Incorrect assertion of "plagiarism law"
The text by Wallis:
This is called plagiarism. Under U.S. law, this includes "copying words or ideas from someone else without giving credit, failing to put a quotation in quotation marks, (and) changing words but copying the sentence structure of a source without giving credit" (from www.Plagiarism.org).

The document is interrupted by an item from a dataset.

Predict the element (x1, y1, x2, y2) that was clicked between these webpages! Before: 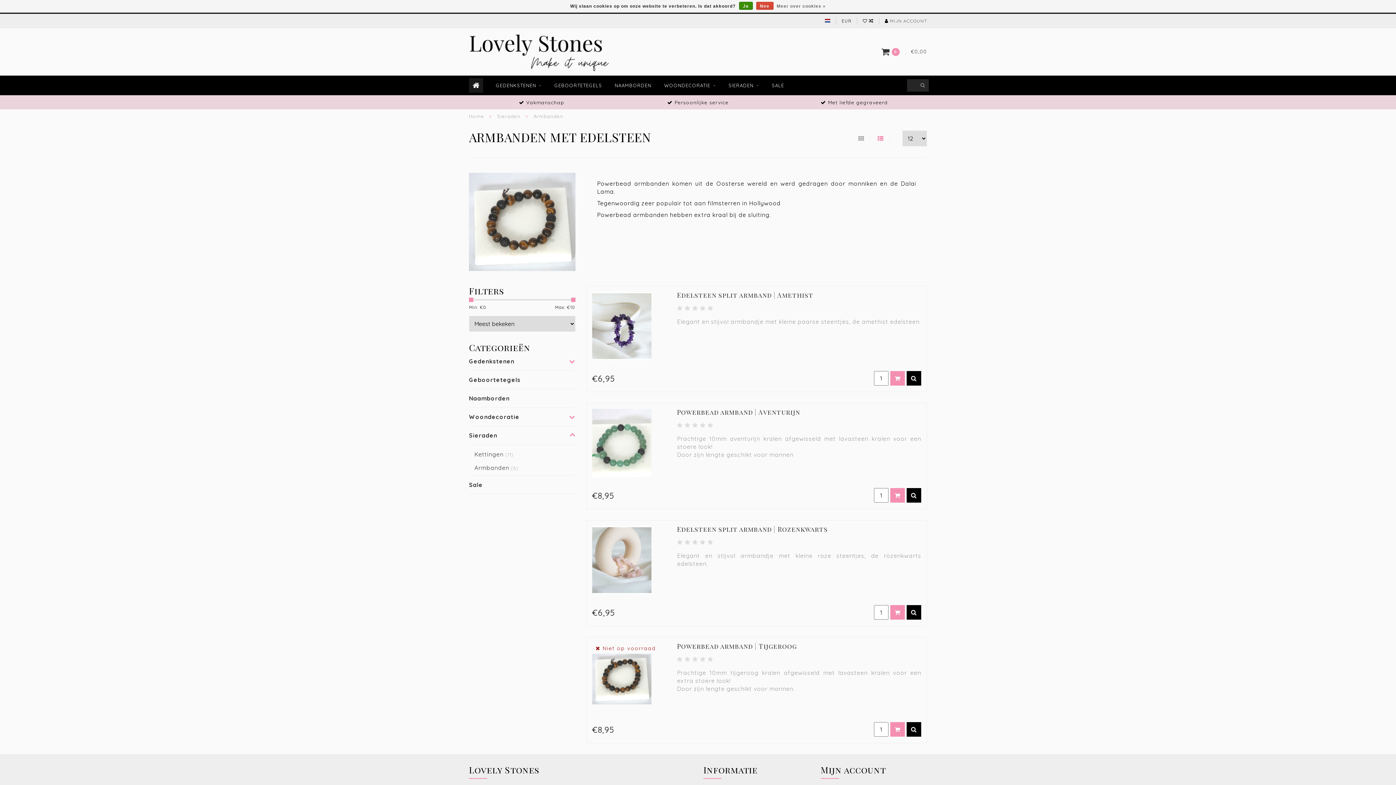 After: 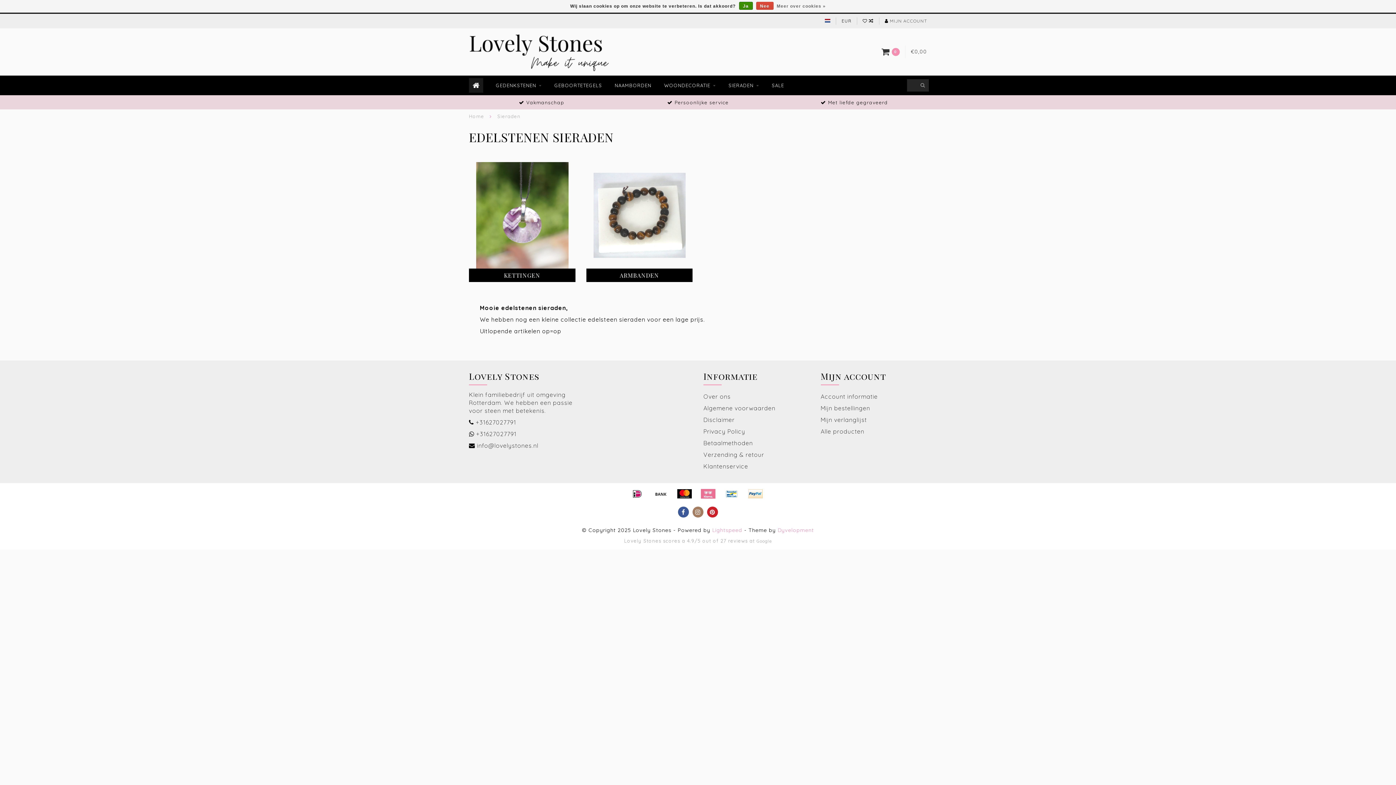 Action: bbox: (497, 113, 520, 119) label: Sieraden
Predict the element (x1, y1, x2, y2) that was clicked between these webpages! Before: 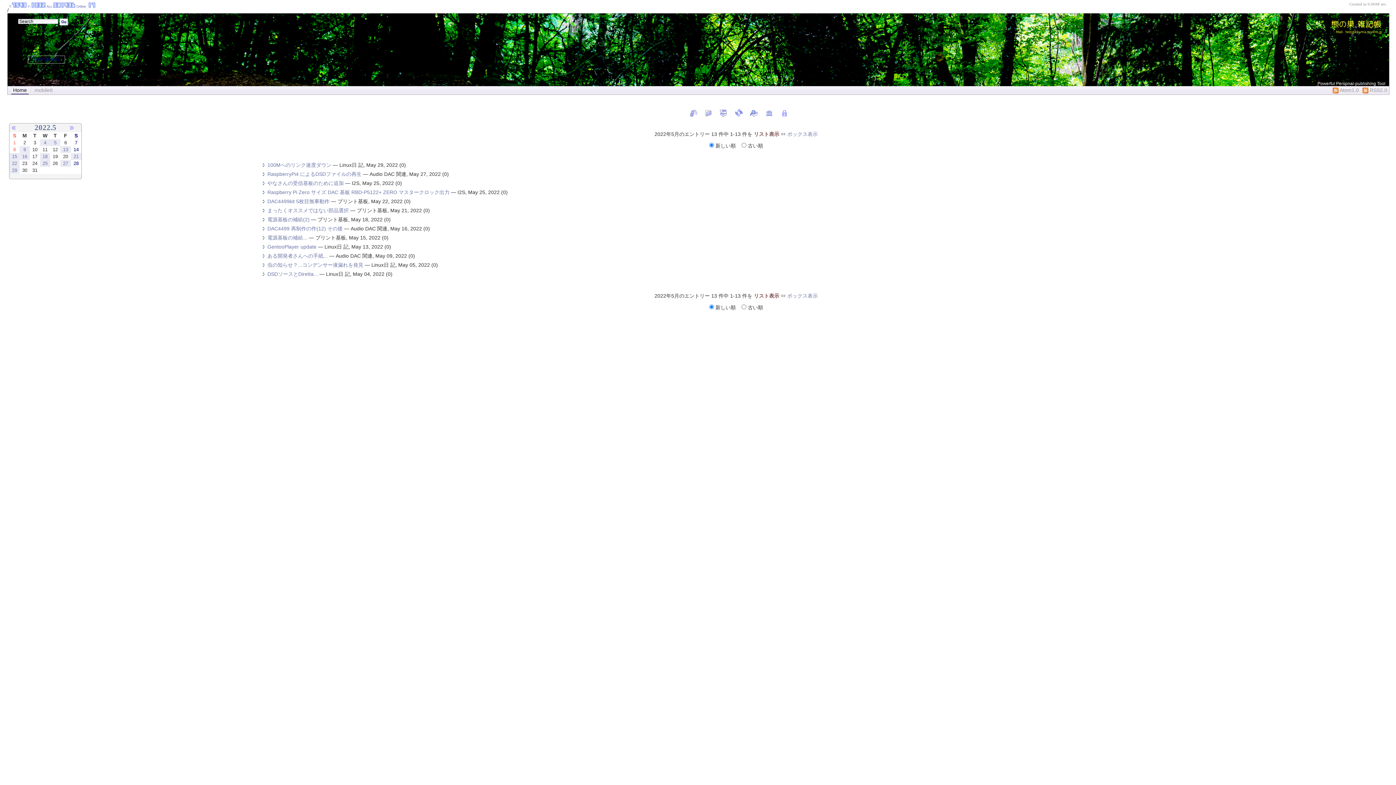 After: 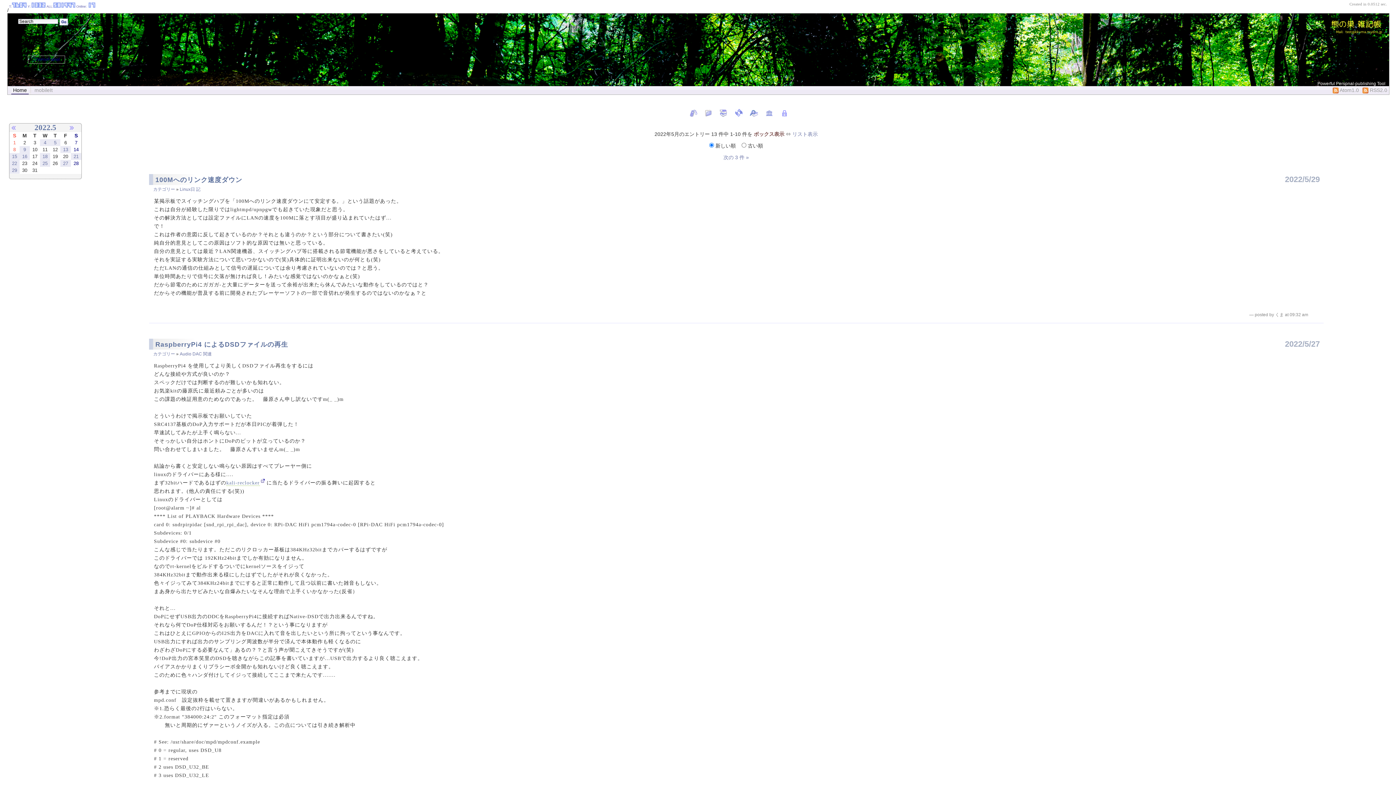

is seriously in error. There is NO U.S. law which has the text cited by Wallis. In fact, under the Supreme Court Dastar case, anyone can claim to be the author of non-copyrighted work, such as Shakepeare's Hamlet or the movie "It's a Wonderful Life" without violating federal law.
[Refer to
http://ipbiz.blogspot.com/2006/11/distinction-between-plagiarism-and.html]
The Wallis citation brings up a more fundamental issue. Thesis committees and editors alike have to take responsibility for knowing their own fields. If they don't have the ability to recognize "word-for-word" copying in their own fields of expertise, then how will the public be protected from perpetual re-inventions of the wheel? Separately, of fraud, recent tricksters such as Jan-Hendrik Schon and Hwang Woo-Suk were caught, in part, because they used duplicated graphs and figures, hoaxes which could have been caught by anyone who was truly studying their work. Journal editors at Nature were warned of problems with Schon's published work, but decided to ignore the warnings.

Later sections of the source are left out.